El punto ciego en gobiernos corporativos Opinión

AZ

Annabella Zaccarelli, directora del Diplomado en Liderazgo y Gestión de Equipos, de la Unegocios. Facultad de Economía y Negocios de la Universidad de Chile.

Hace algunos años, fue conmovedor para mí, tener la oportunidad de escuchar a Otto Scharmer en San Diego, California, hablando del “punto ciego del liderazgo”. En aquel entonces, mi viaje se había originado como iniciativa para participar en un congreso internacional de liderazgo (ILA, International Leadership Asociation), en el cual uno de los grandes hallazgos fue el mensaje que daba Otto.
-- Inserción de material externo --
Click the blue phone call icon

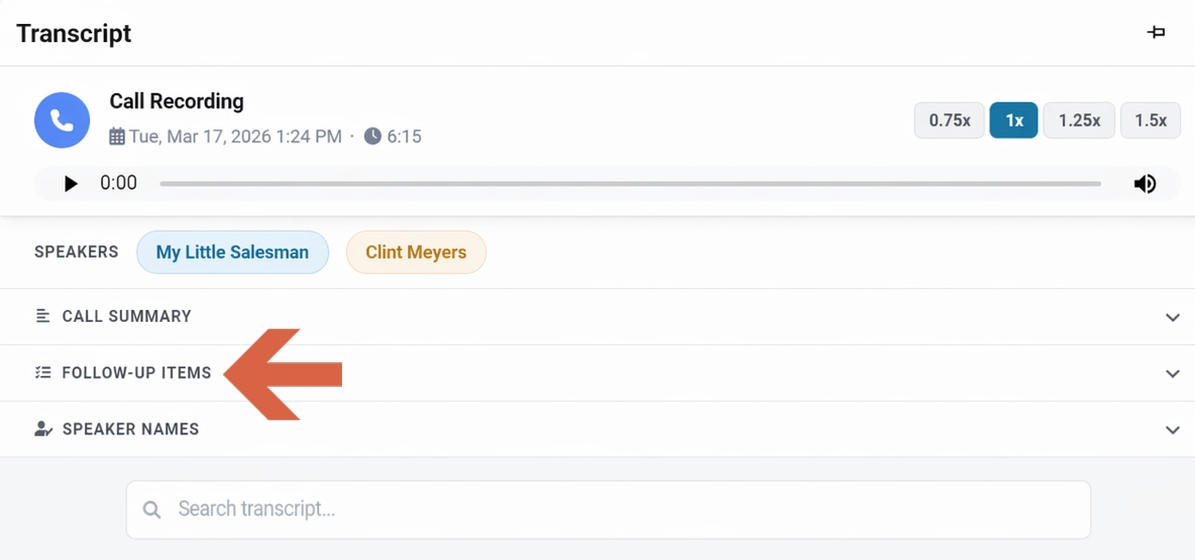click(x=62, y=120)
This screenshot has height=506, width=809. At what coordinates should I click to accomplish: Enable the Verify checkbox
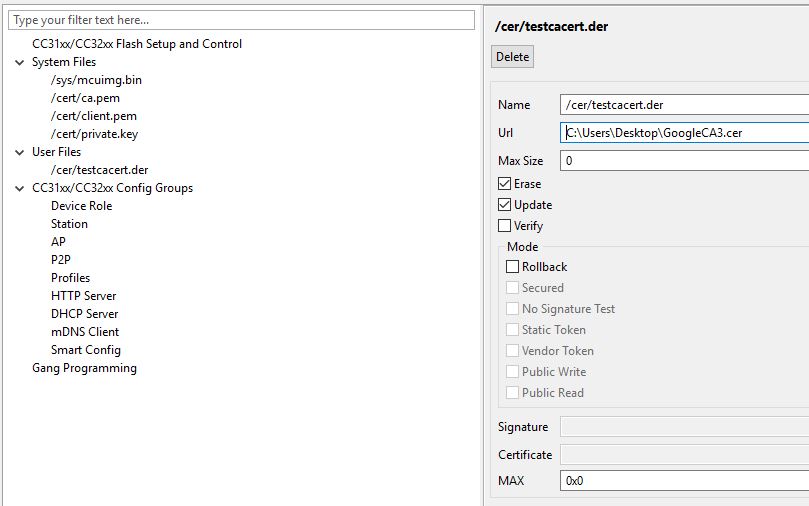(x=505, y=226)
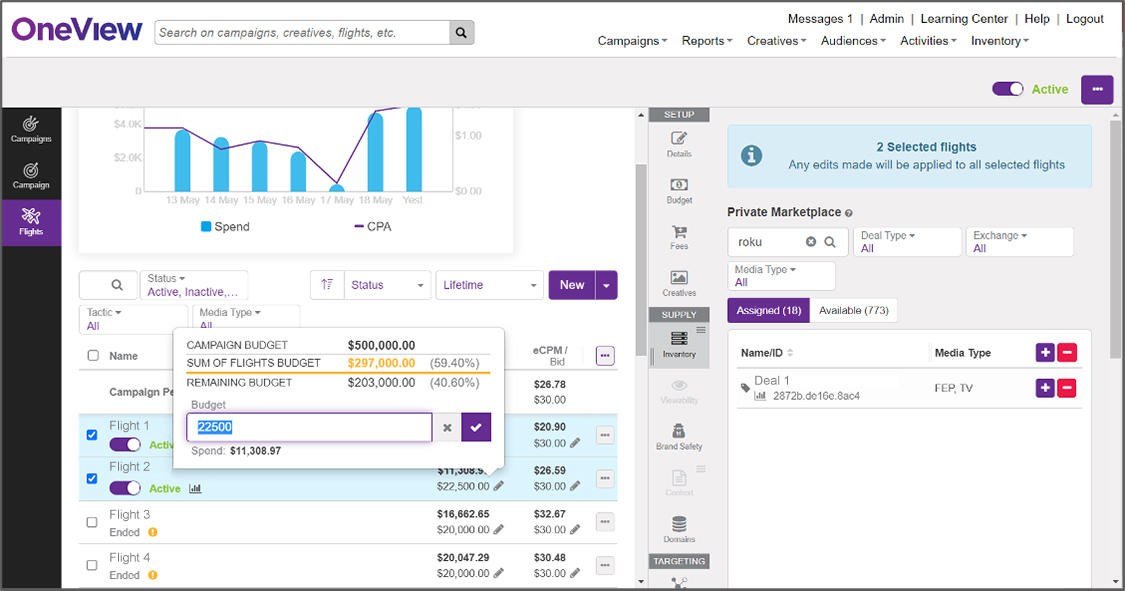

Decía que, con respecto al liderazgo, hemos mirado qué hacen los líderes, qué características tienen en común, cuáles son los contextos en que habitan, etc., pero lo que no hemos mirado, nos decía, es el “espacio interior” desde el cual habita el líder.

Esto me motivó a atreverme a hablar más acerca del “espacio” y “mundo interior” de las personas, tema que ha sido de mi interés desde que tengo memoria y que me generaba un cierto pudor y aprensión por la posibilidad ser invalidado en un contexto de management. Esto también hizo que pusiera un mayor foco en la experiencia individual de las personas que se forman como líderes en el Diplomado de Liderazgo y Gestión de Equipos que dirijo en Unegocios, FEN, de la Universidad de Chile y en cada uno de los programas en los que soy parte de la formación de líderes y coaches. Esto también derivó en hacerme cargo de las diversas dimensiones de las personas que participan en nuestros programas, de manera integral, generando espacios propicios para “hablar de lo que no hablamos”, por ejemplo, el espacio energético-emocional desde el cual intencionamos la realidad y tomamos nuestras propias decisiones.

Hoy puedo decir que lo que percibo es, por un lado, una dimensión observable de cada persona (lo que hace, lo que dice, la forma en que se comporta, etc.) y una dimensión no observable, en la cual están interactuando una infinidad de creencias (supuestos implícitos que hemos ido incorporando a lo largo de la vida), con nuestras emociones asociadas a ellas, con ciertos patrones aprendidos en una dimensión inconsciente y con nuestra intencionalidad energética, que dependiendo de sus componentes, será un conjunto determinante para la realidad que vayamos configurando.

Es esta dimensión no observable, lo que llamo el “mundo interior” de cada persona y que, desde mi perspectiva, es la llave maestra tanto para los proyectos de aprendizaje y transformación que queramos realizar, como para los resultados que necesitamos obtener.

Cuando miramos desde esta óptica los desafíos que tenemos por delante, por más concretos que sean, como aumentar la rentabilidad de una compañía o desarrollar una determinada estrategia que logre el impacto que esperamos en el mercado, o cuando queremos que la visión que hemos establecido, se convierta en realidad, necesitamos mirar-nos, mirar el mundo interior desde el cual estamos vivenciando esos desafíos, mirar cuáles creencias albergamos que lo hacen posible y cuáles que no nos permiten avanzar, mirar desde qué emocionalidad nos estamos viviendo la incertidumbre y poder verbalizar lo que “nos pasa”. Poder abrir conversaciones que pongan sobre la mesa, ese diálogo interior que cada uno tiene, para poder mirar en profundidad, cuáles son las piezas claves que hay que mover, en virtud de una alta efectividad en los resultados que queremos producir.

Haciendo una analogía con los gobiernos corporativos, esta es la oportunidad que representa incorporar nuevas miradas en los directorios, que posibiliten una resignificación profunda del sentido de lo que los convoca y del camino para hacer realidad la misión y la visión establecidas y producir los resultados esperados.